> [Provided records]
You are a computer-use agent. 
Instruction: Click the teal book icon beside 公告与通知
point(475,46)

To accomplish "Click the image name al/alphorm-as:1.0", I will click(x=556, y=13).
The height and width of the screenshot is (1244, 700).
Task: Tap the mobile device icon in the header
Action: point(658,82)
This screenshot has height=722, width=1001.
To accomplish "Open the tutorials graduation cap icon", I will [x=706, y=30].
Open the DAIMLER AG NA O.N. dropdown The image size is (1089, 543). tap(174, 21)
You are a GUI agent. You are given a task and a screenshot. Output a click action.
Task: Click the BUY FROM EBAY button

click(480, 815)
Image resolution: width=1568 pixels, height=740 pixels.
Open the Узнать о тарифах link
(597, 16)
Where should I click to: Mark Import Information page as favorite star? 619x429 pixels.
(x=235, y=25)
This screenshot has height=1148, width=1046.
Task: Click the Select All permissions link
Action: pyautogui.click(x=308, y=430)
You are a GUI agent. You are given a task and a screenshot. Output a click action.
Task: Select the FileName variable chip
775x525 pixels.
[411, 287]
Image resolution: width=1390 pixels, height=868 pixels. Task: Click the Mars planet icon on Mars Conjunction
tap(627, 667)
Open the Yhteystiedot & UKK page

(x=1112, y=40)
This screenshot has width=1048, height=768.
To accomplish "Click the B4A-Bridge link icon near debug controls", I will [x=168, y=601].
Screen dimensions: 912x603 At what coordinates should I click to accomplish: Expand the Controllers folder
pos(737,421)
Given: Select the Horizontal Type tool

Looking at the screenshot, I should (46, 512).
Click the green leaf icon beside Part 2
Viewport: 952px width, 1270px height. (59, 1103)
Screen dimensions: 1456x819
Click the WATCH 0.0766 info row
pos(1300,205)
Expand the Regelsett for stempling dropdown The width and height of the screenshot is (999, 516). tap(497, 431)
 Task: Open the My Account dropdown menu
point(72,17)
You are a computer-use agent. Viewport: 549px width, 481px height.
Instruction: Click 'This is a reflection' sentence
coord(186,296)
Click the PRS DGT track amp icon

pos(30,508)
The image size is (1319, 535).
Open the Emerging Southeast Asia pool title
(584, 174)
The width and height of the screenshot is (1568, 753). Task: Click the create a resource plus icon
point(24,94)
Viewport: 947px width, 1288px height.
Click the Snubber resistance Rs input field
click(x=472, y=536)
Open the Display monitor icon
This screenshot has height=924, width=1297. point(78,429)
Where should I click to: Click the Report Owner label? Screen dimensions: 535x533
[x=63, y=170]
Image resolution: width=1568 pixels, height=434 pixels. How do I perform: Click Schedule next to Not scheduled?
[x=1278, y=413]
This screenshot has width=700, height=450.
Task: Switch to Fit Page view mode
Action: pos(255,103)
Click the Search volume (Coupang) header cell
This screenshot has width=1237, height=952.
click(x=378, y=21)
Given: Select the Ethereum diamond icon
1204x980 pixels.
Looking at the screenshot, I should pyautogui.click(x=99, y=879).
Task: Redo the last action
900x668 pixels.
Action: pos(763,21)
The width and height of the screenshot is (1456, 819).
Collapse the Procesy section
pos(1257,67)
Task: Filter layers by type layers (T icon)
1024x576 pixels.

> [Exercise requirements] Rewrite the listing above as a numbered list, leaving out any blank lines.

> [Solution for this problem]
1. You are a computer-use agent. 
2. Instruction: Click the teal book icon beside 公告与通知
3. point(475,46)
4. To accomplish "Click the image name al/alphorm-as:1.0", I will click(x=556, y=13).
5. The height and width of the screenshot is (1244, 700).
6. Task: Tap the mobile device icon in the header
7. Action: point(658,82)
8. This screenshot has height=722, width=1001.
9. To accomplish "Open the tutorials graduation cap icon", I will [x=706, y=30].
10. Open the DAIMLER AG NA O.N. dropdown The image size is (1089, 543). tap(174, 21)
11. You are a GUI agent. You are given a task and a screenshot. Output a click action.
12. Task: Click the BUY FROM EBAY button
13. click(480, 815)
14. Image resolution: width=1568 pixels, height=740 pixels.
15. Open the Узнать о тарифах link
16. (597, 16)
17. Where should I click to: Mark Import Information page as favorite star? 619x429 pixels.
18. (x=235, y=25)
19. This screenshot has height=1148, width=1046.
20. Task: Click the Select All permissions link
21. Action: pyautogui.click(x=308, y=430)
22. You are a GUI agent. You are given a task and a screenshot. Output a click action.
23. Task: Select the FileName variable chip
24. 775x525 pixels.
25. [411, 287]
26. Image resolution: width=1390 pixels, height=868 pixels. Task: Click the Mars planet icon on Mars Conjunction
27. tap(627, 667)
28. Open the Yhteystiedot & UKK page
29. (x=1112, y=40)
30. This screenshot has width=1048, height=768.
31. To accomplish "Click the B4A-Bridge link icon near debug controls", I will [x=168, y=601].
32. Screen dimensions: 912x603 At what coordinates should I click to accomplish: Expand the Controllers folder
33. pos(737,421)
34. Given: Select the Horizontal Type tool
35. Looking at the screenshot, I should (46, 512).
36. Click the green leaf icon beside Part 2
37. Viewport: 952px width, 1270px height. (59, 1103)
38. Screen dimensions: 1456x819
39. Click the WATCH 0.0766 info row
40. pos(1300,205)
41. Expand the Regelsett for stempling dropdown The width and height of the screenshot is (999, 516). tap(497, 431)
42.  Task: Open the My Account dropdown menu
43. point(72,17)
44. You are a computer-use agent. Viewport: 549px width, 481px height.
45. Instruction: Click 'This is a reflection' sentence
46. coord(186,296)
47. Click the PRS DGT track amp icon
48. pos(30,508)
49. The image size is (1319, 535).
50. Open the Emerging Southeast Asia pool title
51. (584, 174)
52. The width and height of the screenshot is (1568, 753). Task: Click the create a resource plus icon
53. point(24,94)
54. Viewport: 947px width, 1288px height.
55. Click the Snubber resistance Rs input field
56. click(x=472, y=536)
57. Open the Display monitor icon
58. This screenshot has height=924, width=1297. point(78,429)
59. Where should I click to: Click the Report Owner label? Screen dimensions: 535x533
60. [x=63, y=170]
61. Image resolution: width=1568 pixels, height=434 pixels. How do I perform: Click Schedule next to Not scheduled?
62. [x=1278, y=413]
63. This screenshot has width=700, height=450.
64. Task: Switch to Fit Page view mode
65. Action: pos(255,103)
66. Click the Search volume (Coupang) header cell
67. This screenshot has width=1237, height=952.
68. click(x=378, y=21)
69. Given: Select the Ethereum diamond icon
70. 1204x980 pixels.
71. Looking at the screenshot, I should pyautogui.click(x=99, y=879).
72. Task: Redo the last action
73. 900x668 pixels.
74. Action: pos(763,21)
75. The width and height of the screenshot is (1456, 819).
76. Collapse the Procesy section
77. pos(1257,67)
78. Task: Filter layers by type layers (T icon)
79. 1024x576 pixels.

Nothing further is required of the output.